● TASK PROMPT:
Return, word for word, only the lines of the data below that lie between the line with "The width and height of the screenshot is (927, 687)." and the line with "Task: Grab the Additional Notes resize handle", those two lines included.

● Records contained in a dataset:
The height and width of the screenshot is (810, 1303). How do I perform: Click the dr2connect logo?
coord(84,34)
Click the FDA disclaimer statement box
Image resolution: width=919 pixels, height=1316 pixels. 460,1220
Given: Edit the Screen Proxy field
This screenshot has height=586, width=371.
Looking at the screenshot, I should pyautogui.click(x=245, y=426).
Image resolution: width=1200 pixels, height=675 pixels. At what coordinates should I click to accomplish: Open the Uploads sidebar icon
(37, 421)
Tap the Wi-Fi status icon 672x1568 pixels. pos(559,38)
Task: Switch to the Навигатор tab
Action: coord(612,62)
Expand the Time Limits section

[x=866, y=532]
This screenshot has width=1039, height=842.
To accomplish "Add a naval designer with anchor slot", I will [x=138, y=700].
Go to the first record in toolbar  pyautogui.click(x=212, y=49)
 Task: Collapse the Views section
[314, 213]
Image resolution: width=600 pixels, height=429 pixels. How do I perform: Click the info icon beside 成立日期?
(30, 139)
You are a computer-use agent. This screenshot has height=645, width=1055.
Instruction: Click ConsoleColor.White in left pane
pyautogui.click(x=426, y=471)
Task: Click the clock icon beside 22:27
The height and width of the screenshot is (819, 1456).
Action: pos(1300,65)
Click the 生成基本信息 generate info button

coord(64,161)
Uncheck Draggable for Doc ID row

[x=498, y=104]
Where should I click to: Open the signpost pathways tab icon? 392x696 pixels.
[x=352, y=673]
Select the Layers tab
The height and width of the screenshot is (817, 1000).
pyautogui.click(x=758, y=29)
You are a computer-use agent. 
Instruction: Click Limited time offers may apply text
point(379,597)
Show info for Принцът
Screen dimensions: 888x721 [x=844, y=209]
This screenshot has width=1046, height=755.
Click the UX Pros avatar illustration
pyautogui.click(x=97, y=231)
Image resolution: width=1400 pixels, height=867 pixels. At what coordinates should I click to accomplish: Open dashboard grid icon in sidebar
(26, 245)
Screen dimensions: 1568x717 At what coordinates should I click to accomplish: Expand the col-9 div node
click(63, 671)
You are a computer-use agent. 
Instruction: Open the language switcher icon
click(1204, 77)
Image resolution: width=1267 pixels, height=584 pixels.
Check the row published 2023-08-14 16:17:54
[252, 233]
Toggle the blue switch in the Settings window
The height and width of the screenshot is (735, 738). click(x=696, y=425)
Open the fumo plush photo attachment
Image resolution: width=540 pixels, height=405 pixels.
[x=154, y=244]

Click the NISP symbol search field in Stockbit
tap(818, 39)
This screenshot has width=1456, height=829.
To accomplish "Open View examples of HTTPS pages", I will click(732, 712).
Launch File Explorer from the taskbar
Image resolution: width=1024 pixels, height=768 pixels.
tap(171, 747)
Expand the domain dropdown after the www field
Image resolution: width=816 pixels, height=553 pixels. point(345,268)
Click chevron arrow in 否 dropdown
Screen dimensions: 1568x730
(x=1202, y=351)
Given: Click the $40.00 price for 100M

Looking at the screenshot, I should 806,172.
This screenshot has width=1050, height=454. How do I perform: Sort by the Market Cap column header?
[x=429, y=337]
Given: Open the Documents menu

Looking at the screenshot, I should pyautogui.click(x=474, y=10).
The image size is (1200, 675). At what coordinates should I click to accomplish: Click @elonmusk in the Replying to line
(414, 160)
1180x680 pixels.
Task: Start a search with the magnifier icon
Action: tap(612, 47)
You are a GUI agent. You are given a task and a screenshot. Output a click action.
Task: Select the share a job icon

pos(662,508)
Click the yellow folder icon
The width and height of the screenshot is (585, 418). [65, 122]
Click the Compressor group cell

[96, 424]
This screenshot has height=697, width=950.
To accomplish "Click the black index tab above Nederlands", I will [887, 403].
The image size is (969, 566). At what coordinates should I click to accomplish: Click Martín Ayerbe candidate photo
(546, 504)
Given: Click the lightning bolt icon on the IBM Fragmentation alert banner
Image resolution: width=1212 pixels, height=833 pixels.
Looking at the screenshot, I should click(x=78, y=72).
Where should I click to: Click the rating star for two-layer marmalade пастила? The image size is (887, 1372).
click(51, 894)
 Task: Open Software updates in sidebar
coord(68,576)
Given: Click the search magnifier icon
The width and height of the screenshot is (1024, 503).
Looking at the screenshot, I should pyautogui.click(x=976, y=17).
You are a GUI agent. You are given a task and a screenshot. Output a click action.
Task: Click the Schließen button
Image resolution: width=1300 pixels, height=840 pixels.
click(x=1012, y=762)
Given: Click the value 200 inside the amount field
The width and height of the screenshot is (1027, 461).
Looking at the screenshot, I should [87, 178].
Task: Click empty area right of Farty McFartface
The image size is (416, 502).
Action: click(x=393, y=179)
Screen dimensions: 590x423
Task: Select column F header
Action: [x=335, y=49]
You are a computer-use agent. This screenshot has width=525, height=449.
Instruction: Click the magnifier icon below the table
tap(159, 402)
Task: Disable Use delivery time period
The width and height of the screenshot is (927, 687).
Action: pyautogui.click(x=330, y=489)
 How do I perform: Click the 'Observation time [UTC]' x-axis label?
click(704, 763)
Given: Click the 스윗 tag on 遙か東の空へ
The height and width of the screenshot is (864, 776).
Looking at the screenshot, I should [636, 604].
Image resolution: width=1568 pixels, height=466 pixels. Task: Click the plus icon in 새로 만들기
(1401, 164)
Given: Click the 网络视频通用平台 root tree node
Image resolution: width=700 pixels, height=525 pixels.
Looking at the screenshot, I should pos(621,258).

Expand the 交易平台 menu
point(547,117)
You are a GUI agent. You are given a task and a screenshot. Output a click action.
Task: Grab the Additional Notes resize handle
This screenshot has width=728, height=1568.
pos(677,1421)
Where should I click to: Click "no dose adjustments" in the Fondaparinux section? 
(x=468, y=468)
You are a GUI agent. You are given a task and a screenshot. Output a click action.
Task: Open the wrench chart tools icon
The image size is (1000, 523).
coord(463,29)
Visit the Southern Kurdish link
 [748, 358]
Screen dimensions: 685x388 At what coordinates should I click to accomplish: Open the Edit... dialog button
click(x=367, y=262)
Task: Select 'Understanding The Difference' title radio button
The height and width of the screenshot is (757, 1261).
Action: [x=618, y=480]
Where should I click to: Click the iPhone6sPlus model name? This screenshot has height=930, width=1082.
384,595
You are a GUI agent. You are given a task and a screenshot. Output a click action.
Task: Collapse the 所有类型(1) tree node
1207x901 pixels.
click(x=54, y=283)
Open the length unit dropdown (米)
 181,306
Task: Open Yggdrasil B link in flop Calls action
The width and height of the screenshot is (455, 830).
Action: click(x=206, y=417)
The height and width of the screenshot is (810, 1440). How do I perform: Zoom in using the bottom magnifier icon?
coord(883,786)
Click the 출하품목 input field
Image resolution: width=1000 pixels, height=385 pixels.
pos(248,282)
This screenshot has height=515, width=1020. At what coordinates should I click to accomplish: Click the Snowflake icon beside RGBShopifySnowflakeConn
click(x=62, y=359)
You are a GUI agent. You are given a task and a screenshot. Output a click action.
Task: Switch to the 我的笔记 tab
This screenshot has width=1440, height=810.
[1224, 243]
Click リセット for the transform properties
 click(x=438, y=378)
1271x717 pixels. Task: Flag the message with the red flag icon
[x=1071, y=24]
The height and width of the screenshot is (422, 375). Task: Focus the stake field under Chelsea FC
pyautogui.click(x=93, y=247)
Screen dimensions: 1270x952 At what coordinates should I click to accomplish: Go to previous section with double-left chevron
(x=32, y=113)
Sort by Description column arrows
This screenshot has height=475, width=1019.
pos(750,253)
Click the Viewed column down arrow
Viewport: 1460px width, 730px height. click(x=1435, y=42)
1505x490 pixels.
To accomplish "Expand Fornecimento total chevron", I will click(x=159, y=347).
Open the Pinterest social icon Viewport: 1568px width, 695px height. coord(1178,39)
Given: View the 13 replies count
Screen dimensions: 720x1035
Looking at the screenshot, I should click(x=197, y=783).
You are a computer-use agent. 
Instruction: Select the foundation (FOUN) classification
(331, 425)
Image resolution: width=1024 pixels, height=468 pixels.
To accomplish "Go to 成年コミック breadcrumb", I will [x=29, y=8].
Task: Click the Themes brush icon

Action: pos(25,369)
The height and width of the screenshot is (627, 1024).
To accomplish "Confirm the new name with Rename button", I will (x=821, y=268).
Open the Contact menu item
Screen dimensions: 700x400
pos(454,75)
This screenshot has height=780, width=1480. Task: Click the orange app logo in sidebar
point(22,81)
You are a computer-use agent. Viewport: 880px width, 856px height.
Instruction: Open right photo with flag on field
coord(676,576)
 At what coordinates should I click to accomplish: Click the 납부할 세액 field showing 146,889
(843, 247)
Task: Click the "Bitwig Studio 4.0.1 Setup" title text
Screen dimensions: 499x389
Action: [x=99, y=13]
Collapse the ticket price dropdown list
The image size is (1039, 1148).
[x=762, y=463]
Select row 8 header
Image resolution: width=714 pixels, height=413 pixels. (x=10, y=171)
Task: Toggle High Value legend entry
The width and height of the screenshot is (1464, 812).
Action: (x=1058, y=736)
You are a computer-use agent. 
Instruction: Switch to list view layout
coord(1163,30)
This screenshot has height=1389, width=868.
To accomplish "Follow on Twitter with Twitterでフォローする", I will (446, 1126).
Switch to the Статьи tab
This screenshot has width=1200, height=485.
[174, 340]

● RESULT OF THE EXERCISE:
The width and height of the screenshot is (927, 687).
Action: pyautogui.click(x=330, y=489)
 How do I perform: Click the 'Observation time [UTC]' x-axis label?
click(704, 763)
Given: Click the 스윗 tag on 遙か東の空へ
The height and width of the screenshot is (864, 776).
Looking at the screenshot, I should [636, 604].
Image resolution: width=1568 pixels, height=466 pixels. Task: Click the plus icon in 새로 만들기
(1401, 164)
Given: Click the 网络视频通用平台 root tree node
Image resolution: width=700 pixels, height=525 pixels.
Looking at the screenshot, I should pos(621,258).

Expand the 交易平台 menu
point(547,117)
You are a GUI agent. You are given a task and a screenshot. Output a click action.
Task: Grab the Additional Notes resize handle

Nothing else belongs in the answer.